Wikipedia: A Reliable Source?

By JAMES K. FITZPATRICK

I have been hearing for years that it is unwise to use the website Wikipedia.com for my research because, people say, “anyone can put anything in there.” Which is largely true.

Wikipedia — a combination of “wiki,” the Hawaiian word for quick, and encyclopedia — is a collection of nearly 5 million articles in its English version, written and edited by people who feel they have expertise to offer on a particular subject. This means that when you look up a topic on Wikipedia you are reading articles by anonymous individuals, who may or may not know what they are talking about.

The people who run the website state that they “strive for articles that document and explain the major points of view, giving due weight with respect to their prominence in an impartial tone” and that “all articles must strive for verifiable accuracy, citing reliable, authoritative sources, especially when the topic is controversial or is on living persons.” But they can’t remain on top of all 5 million articles.

Anyone reading an article on Wikipedia can click on the “edit” button at the top of the page and add corrections or observations about the content. The hope is that readers of Wikipedia will call attention to anything erroneous that has been posted. It is hard to tell whether that happens in a reliable manner.

That said, I have found Wikipedia a valuable research tool. I would not trust it as the final arbiter on a controversial topic, such as Obamacare or papal infallibility. The last editing of the article may have been by an angry partisan or mischievous tenth-grade student from Beverly Hills. But the site can provide quick access to basic information.

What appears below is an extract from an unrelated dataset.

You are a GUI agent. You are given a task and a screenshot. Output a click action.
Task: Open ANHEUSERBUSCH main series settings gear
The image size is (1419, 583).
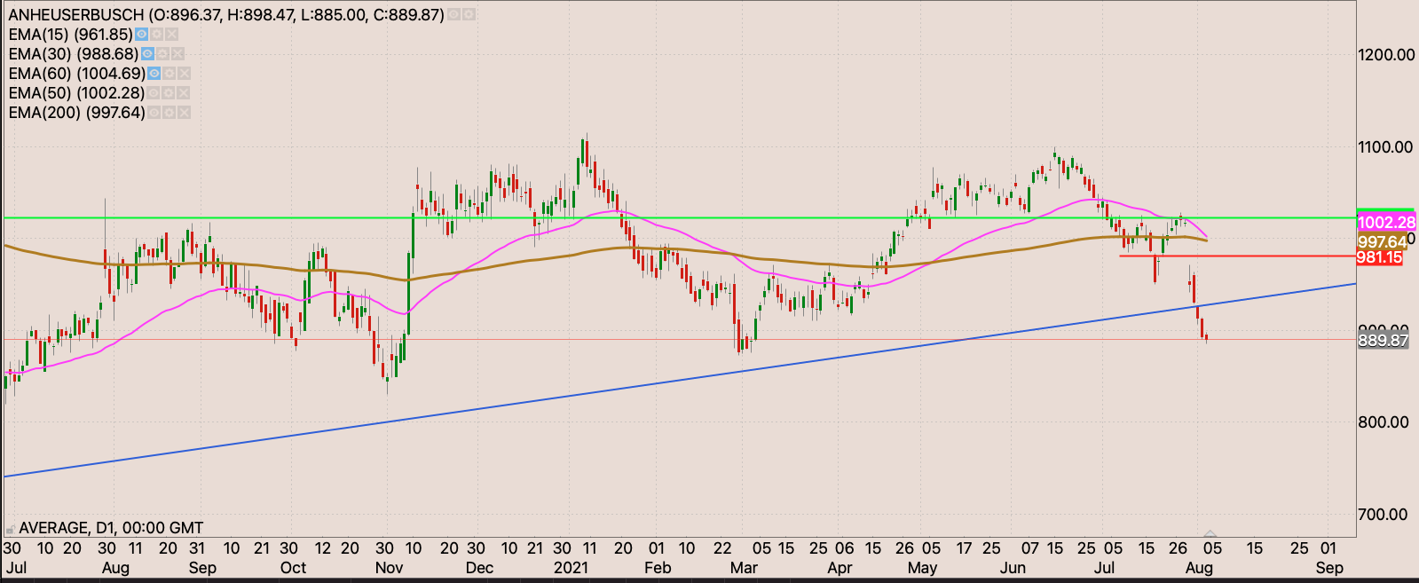coord(469,15)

Who was the king of Spain during the War of the Spanish Succession? Who represented France at the Treaty of Versailles? Who was Theodore Roosevelt’s first vice-president? You no longer have to leave your desk to get a book on the topic. The answers pop up on your computer screen. The website is now so popular that the odds are that if you do an Internet search on a topic, Wikipedia will be the first source that will appear.

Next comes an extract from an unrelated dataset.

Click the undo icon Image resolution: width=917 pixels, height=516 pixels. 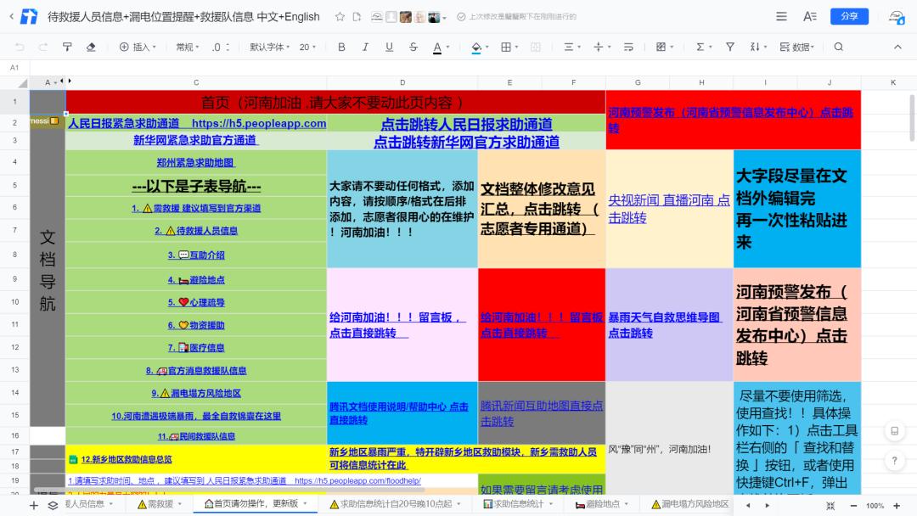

Which can be a problem. J.M., a reader from Arizona, writes to give warning to parents whose children rely upon Wikipedia in doing research for their assignments, which students are far more likely to do these days than go to a standard encyclopedia or other research source.

J.M. writes, “People who have their children do research on the Internet need to be aware of the subtle but dangerous propagandizing that occurs in the search engines. Pick a subject, virtually any subject, and you’ll find Wikipedia on the first page of search results. One might assume this to be a natural result of a search process, but when there are a few hundred thousand other entries, it would appear amazing that the popular encyclopedia should be first in line, as if omniscient in all matters.”

J.M. agrees that Wikipedia has its uses: “I’m not implying that the Wikipedia entry will have bad data. It is usually quite good. But the follow-up research sources that Wikipedia recommends will be the easily accessible references that generally preach the party line and away from research contradicting the present fad in the academic world. Global warming is a prime exanple. An inquisitive student might do a Google search on a topic such as ‘satellite measurement of surface temperature of the earth.’ Sure enough, Wikipedia shows up on the first page of the search results with references to ‘global warming’ in the ensuing article.

“However, there will also be references to 28,100,000 (!) other articles, not found in Wikipedia, some of which will challenge the idea of global warming.”

The problem, J.M. continues, is that there “are not many students who are going to wade through more than the first dozen or so references. They will go with the Wikipedia reference.” Thus Wikipedia becomes the default source on the topic.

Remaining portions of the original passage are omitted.